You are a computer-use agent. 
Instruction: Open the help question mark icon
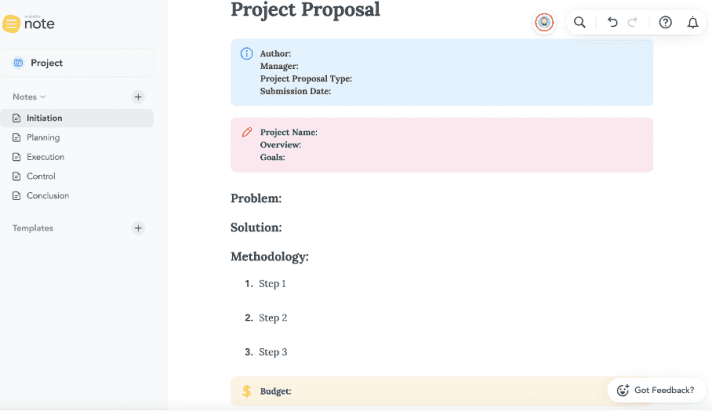pos(666,22)
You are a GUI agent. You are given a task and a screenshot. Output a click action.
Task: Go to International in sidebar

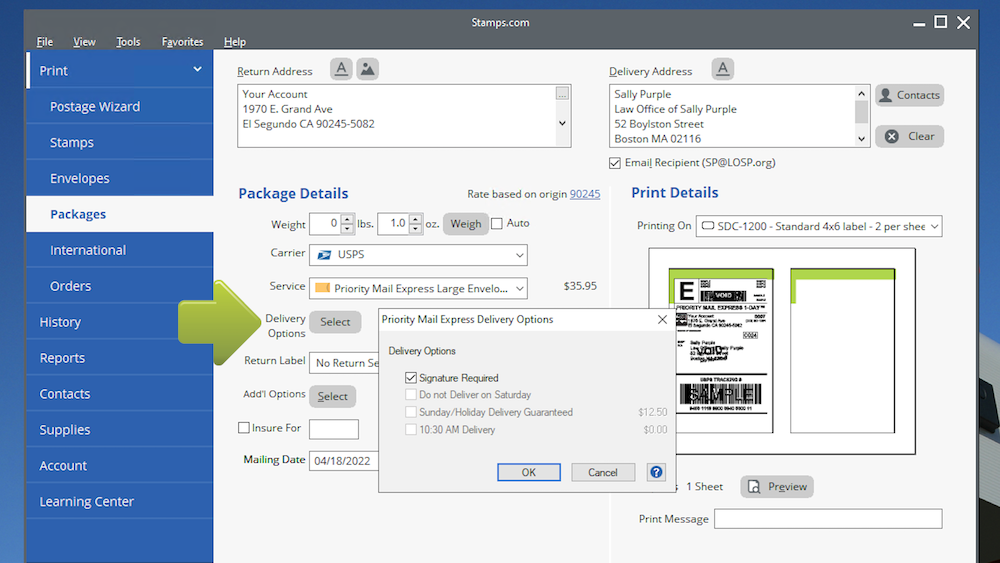(x=88, y=250)
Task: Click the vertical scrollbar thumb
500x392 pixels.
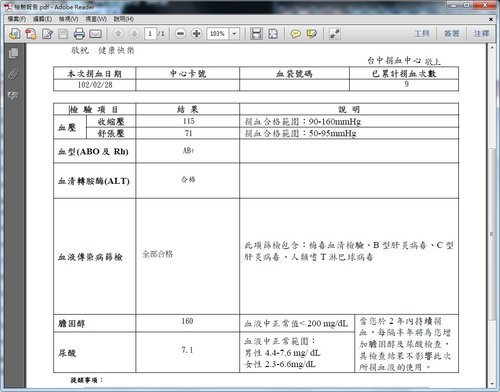Action: [492, 233]
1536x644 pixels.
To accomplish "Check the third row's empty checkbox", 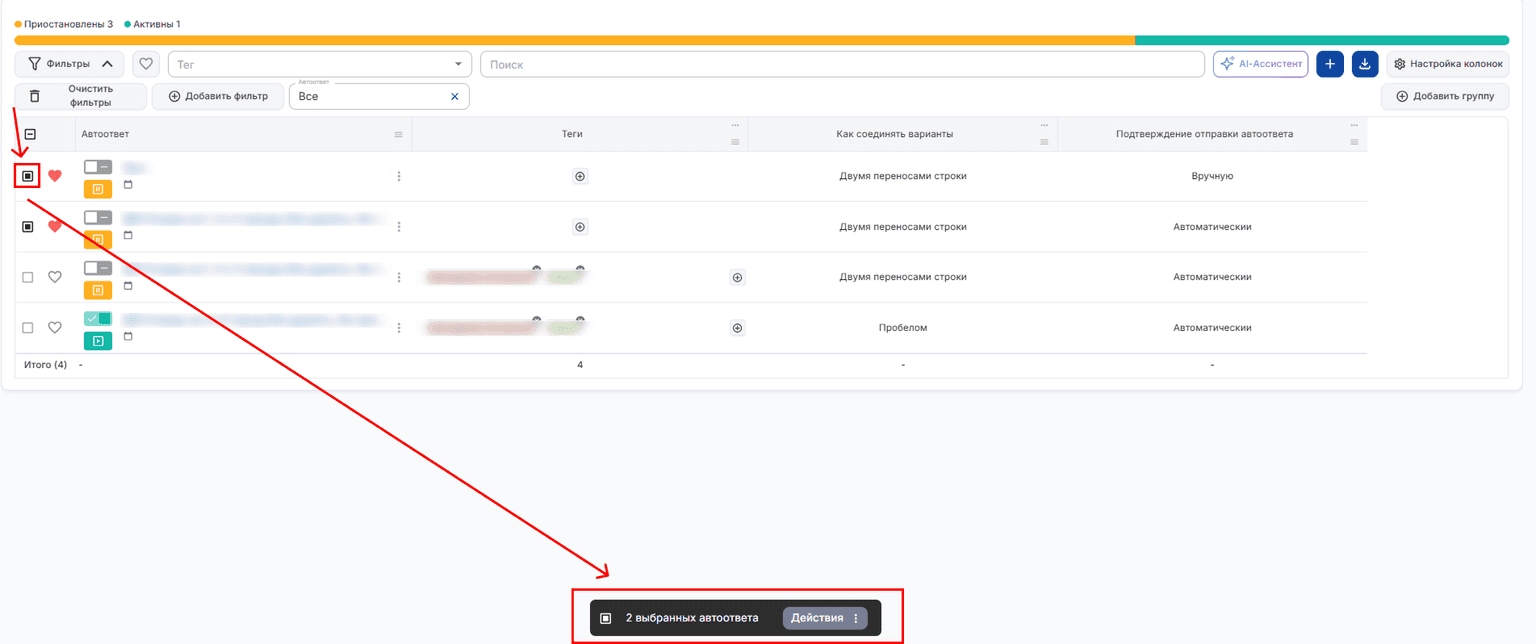I will 28,277.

::::::

Aim of the exercise:
Sift the material for lines that include the word "agent", and copy each one.

Response to this exercise:
You are a computer-use agent. 
You are a GUI agent. You are given a task and a screenshot. Output a click action.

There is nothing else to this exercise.